Polemic without plausibility
HISTORY:Tim Pat Coogan believes that Irish historians have obscured the truth about a British famine plot against the Irish in the 1840s, but his account is far less convincing than that of his main source
The Famine Plot: England’s Role in Ireland’s Greatest Tragedy, by Tim Pat Coogan, Palgrave Macmillan, 276pp, £17.99
John Mitchel’s charge of British culpability for Ireland’s Great Famine – that “the Almighty, indeed, sent the potato blight, but the English created the famine” – has had a long history. First made in Mitchel’s The Last Conquest of Ireland (Perhaps) in the 1860s, it influenced the collective memory of the catastrophe held by generations of Irish, both at home and in the diaspora. Mitchel’s unequivocal accusation is now, Tim Pat Coogan laments, out of favour both in Irish official discourse and in Famine historiography.
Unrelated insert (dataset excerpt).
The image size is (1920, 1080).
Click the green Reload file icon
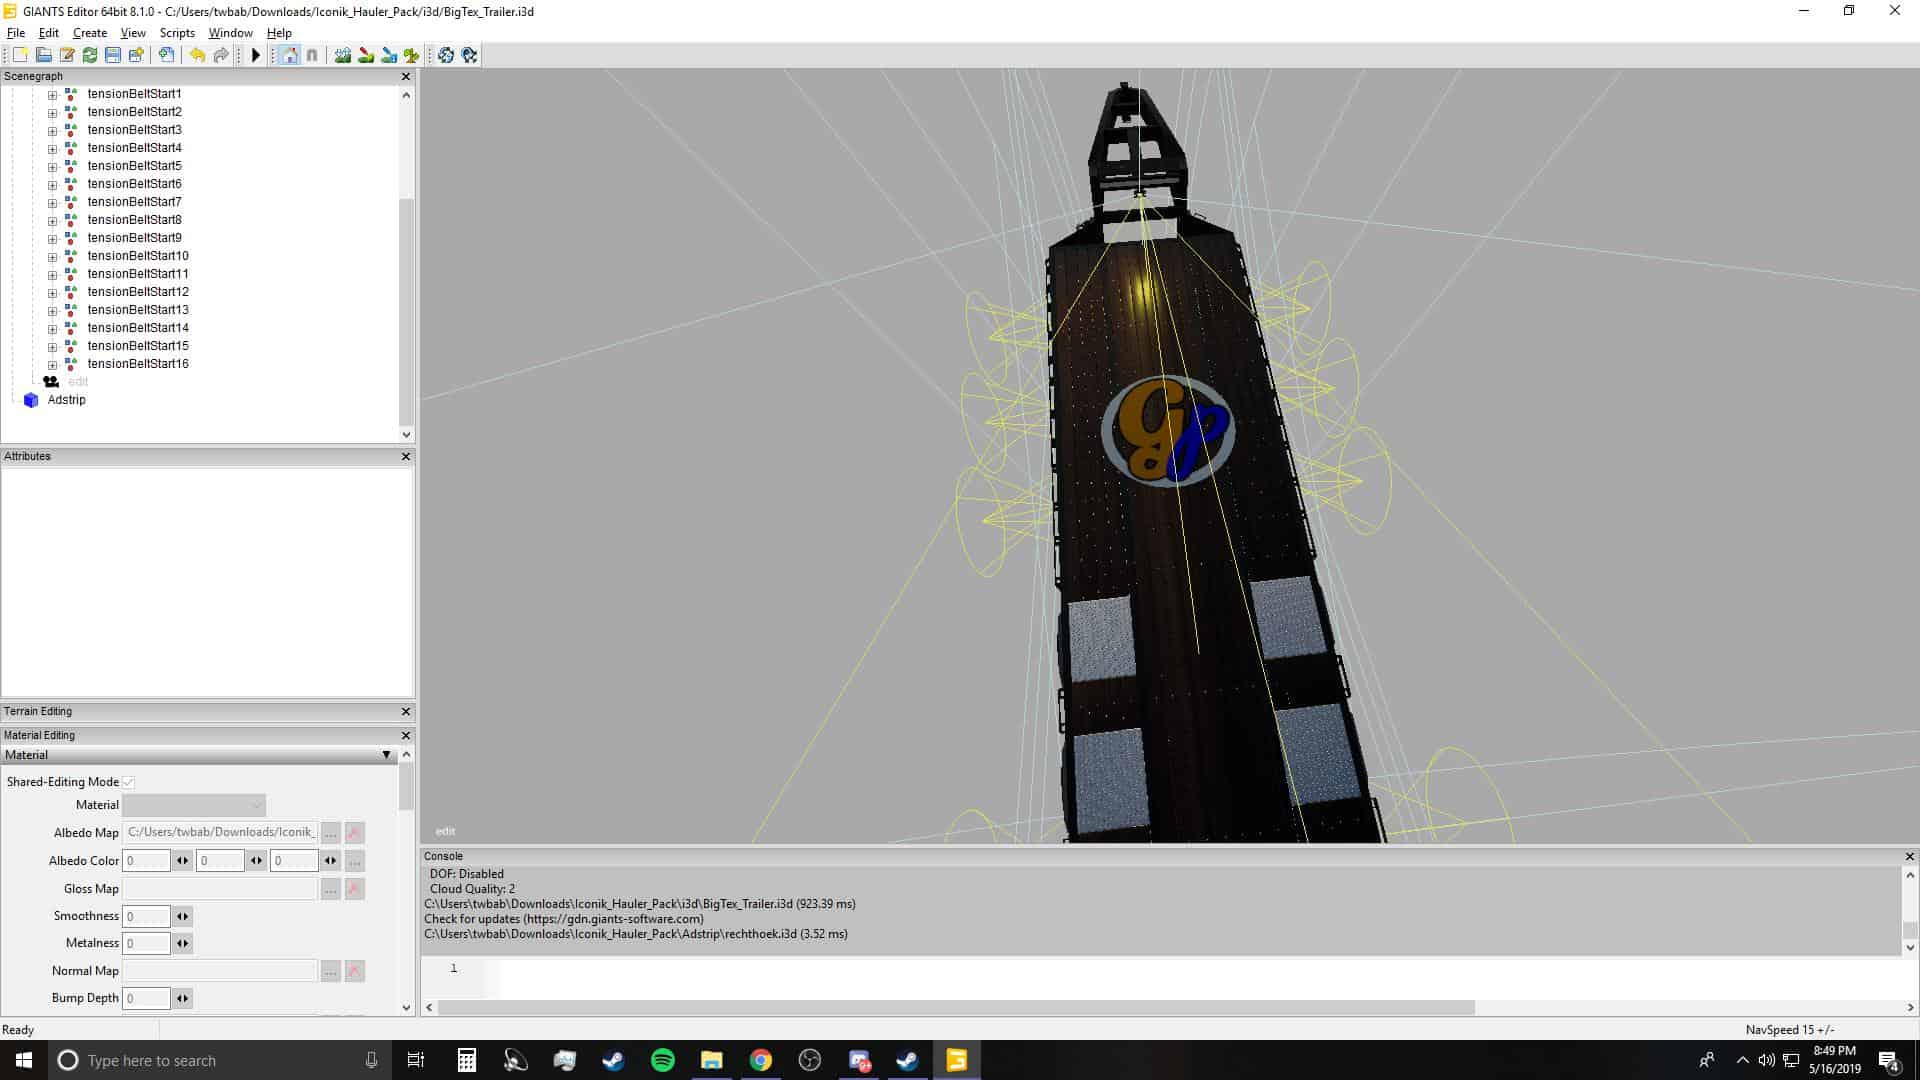pos(90,55)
However, it is still very much alive elsewhere – as witnessed, for example, by a recent mural on Belfast’s Springfield Road depicting the forced export of Irish foodstuffs by Britain’s armed forces in the 1840s, in the text of New Jersey’s state high-school Famine curriculum, and in the agenda of a forthcoming Irish Famine Tribunal at Fordham University in New York.
Like many neo-Mitchelites, Coogan discerns a conspiracy of silence on the part of Irish historians to deny the truth of England’s genocidal responsibility for what happened in Ireland between 1845 and 1850. The purpose of his book is therefore a campaigning one, to reveal the true lineaments of the “famine plot” obscured by historians suffering from the “colonial cringe” and to vindicate John Mitchel.
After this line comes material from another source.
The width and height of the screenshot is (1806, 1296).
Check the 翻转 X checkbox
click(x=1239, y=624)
Mitchel’s book was less a history of the Famine than a polemic – drawing on snippets of collected evidence, it is true, but intended as an accusatory vehicle for its author’s intense commitment to redressing the sufferings of Ireland in the later 1840s. Coogan’s book is similarly suffused with anger.
Lacking Mitchel’s personal experience of famine, he draws liberally on the numerous accounts of human agony, ruthless exploitation and official indifference that have survived to our times.
Unlike Ireland’s other great but largely forgotten historical famines, such as those of the 1310s or 1740s, the human consequences of the events of the 1840s continue to be brought home directly to us through sources generated by such modern phenomena as the mass-circulation newspaper, the charitable pamphlet and the records of an increasingly bureaucratic State, as well as through the less formal conduits of folklore, popular tradition and creative literature. The author makes effective use of extracts from these sources to convey a sense of the sheer scale and intensity of the horror, and makes no effort to obscure his emotive response to them.